BEGIN Material shown
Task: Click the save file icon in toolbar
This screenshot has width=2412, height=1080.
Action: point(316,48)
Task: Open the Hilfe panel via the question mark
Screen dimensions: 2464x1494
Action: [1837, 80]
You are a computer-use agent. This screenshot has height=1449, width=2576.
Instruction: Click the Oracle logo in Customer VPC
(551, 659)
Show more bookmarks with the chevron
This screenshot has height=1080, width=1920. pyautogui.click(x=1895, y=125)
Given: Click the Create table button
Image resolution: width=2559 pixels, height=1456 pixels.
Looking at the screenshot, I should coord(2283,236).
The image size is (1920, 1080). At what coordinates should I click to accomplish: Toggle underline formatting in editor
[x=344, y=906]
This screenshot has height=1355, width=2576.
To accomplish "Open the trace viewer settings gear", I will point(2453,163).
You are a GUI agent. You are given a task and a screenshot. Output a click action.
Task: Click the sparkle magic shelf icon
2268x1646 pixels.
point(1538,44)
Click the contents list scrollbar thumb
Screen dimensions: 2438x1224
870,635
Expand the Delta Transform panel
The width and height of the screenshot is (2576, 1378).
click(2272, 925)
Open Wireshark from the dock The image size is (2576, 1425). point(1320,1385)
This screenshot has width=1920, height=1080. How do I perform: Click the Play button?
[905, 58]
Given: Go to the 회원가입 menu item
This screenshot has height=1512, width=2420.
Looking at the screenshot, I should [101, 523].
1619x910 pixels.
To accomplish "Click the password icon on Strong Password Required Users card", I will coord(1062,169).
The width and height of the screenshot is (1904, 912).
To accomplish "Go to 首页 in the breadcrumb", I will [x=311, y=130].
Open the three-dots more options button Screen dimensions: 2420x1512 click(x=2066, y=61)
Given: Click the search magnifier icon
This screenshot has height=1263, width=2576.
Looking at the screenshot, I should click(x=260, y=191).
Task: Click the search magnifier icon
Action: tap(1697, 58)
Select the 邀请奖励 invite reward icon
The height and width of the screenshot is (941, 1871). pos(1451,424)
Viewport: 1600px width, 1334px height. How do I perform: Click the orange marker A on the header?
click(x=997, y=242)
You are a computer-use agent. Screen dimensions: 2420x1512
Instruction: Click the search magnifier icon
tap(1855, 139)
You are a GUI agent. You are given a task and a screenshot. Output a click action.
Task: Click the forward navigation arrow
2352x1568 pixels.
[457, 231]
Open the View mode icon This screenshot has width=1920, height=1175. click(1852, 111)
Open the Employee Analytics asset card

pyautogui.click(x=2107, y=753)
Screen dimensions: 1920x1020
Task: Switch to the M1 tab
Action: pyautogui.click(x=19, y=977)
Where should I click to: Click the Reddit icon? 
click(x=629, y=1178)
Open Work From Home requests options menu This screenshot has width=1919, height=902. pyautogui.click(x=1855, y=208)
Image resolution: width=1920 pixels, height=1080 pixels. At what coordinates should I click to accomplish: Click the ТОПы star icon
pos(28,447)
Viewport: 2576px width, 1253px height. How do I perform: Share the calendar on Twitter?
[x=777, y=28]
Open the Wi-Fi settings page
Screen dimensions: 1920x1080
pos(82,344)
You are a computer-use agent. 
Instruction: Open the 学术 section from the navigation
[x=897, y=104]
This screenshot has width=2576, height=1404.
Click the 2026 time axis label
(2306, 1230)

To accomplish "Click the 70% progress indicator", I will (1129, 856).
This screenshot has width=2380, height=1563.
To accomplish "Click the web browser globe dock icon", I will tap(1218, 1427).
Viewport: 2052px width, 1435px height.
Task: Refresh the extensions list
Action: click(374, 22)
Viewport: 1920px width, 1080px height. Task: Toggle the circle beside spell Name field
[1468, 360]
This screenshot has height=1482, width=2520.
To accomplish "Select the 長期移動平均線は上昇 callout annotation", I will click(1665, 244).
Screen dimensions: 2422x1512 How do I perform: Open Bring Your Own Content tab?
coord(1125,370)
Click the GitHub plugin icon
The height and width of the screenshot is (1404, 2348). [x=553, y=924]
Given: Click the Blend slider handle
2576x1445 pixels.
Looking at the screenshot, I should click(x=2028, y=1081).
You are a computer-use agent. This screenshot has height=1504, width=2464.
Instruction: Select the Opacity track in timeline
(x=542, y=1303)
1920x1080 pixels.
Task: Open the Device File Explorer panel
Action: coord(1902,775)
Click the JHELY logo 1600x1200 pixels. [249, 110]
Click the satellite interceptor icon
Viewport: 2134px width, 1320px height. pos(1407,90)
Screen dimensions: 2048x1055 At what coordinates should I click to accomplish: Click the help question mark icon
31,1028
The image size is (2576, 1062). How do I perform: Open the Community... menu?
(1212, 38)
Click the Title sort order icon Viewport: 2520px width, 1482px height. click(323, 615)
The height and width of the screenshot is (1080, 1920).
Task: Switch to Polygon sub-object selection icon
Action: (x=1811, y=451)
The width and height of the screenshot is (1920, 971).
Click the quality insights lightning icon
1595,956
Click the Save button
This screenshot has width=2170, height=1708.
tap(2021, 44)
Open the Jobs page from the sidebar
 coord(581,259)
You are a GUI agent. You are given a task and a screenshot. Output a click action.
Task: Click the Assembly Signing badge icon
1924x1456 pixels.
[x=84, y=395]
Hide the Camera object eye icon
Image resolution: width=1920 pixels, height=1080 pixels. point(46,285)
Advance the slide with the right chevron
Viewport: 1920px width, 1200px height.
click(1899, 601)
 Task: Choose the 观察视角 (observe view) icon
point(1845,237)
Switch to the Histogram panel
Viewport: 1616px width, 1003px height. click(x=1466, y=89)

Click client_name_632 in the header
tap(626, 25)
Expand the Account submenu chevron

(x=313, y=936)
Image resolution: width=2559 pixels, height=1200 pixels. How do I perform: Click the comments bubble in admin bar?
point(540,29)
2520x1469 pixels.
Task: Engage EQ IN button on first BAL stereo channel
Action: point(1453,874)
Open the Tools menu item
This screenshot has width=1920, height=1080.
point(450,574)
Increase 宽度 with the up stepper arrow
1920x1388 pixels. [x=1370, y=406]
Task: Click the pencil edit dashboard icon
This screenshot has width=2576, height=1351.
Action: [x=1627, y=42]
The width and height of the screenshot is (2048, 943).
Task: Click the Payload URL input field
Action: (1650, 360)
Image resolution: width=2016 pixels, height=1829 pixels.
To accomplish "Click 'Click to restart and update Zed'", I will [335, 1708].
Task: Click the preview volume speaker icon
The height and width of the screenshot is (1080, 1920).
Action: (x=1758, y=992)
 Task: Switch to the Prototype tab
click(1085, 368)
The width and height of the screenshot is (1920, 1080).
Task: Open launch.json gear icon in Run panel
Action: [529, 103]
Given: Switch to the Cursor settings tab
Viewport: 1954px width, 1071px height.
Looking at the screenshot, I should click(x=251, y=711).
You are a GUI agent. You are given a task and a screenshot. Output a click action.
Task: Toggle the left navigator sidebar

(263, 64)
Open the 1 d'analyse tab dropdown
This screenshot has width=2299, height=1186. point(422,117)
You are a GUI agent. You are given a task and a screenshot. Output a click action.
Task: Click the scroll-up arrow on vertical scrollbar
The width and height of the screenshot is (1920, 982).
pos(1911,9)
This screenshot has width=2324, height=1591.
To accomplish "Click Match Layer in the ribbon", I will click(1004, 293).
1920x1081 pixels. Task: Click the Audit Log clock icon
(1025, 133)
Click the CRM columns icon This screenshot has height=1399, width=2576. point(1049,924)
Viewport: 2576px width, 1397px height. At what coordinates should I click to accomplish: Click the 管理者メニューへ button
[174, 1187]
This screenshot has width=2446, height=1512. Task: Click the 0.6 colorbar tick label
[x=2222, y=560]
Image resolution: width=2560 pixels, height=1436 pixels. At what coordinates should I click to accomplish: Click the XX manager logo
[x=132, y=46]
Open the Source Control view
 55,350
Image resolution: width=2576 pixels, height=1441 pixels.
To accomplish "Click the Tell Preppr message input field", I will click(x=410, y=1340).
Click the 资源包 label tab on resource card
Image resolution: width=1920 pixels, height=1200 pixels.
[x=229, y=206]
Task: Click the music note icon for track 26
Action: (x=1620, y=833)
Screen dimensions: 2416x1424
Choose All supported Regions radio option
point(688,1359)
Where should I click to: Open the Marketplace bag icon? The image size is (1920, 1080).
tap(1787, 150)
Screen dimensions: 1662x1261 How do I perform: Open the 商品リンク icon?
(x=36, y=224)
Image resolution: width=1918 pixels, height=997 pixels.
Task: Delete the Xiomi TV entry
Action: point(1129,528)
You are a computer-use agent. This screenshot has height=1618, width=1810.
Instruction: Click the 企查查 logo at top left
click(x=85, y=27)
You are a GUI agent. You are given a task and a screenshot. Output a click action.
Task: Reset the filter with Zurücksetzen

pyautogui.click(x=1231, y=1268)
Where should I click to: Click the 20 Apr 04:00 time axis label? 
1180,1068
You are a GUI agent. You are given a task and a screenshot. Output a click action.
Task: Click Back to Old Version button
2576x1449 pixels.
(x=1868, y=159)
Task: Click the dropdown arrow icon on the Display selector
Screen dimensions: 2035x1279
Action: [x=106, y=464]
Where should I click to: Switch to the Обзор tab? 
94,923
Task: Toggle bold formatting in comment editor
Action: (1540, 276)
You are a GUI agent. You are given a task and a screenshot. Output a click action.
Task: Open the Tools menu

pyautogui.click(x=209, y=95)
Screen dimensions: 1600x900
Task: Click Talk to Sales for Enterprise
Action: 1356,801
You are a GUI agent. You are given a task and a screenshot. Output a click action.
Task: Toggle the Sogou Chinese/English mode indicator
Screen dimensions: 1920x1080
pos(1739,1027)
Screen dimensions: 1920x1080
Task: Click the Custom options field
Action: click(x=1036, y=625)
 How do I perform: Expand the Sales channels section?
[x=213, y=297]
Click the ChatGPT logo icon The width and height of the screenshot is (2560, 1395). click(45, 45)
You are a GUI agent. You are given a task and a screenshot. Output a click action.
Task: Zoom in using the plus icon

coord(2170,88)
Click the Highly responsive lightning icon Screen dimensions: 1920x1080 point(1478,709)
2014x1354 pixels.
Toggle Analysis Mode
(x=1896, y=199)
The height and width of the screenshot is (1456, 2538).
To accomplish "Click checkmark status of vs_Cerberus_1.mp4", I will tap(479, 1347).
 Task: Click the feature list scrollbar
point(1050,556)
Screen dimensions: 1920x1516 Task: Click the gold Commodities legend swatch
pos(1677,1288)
END Material shown
§ **Task goal**:
For this task, copy every line of the material in which "indicator" appears.

§ **Result for this task**:
To accomplish "Click the 70% progress indicator", I will (1129, 856).
Task: Toggle the Sogou Chinese/English mode indicator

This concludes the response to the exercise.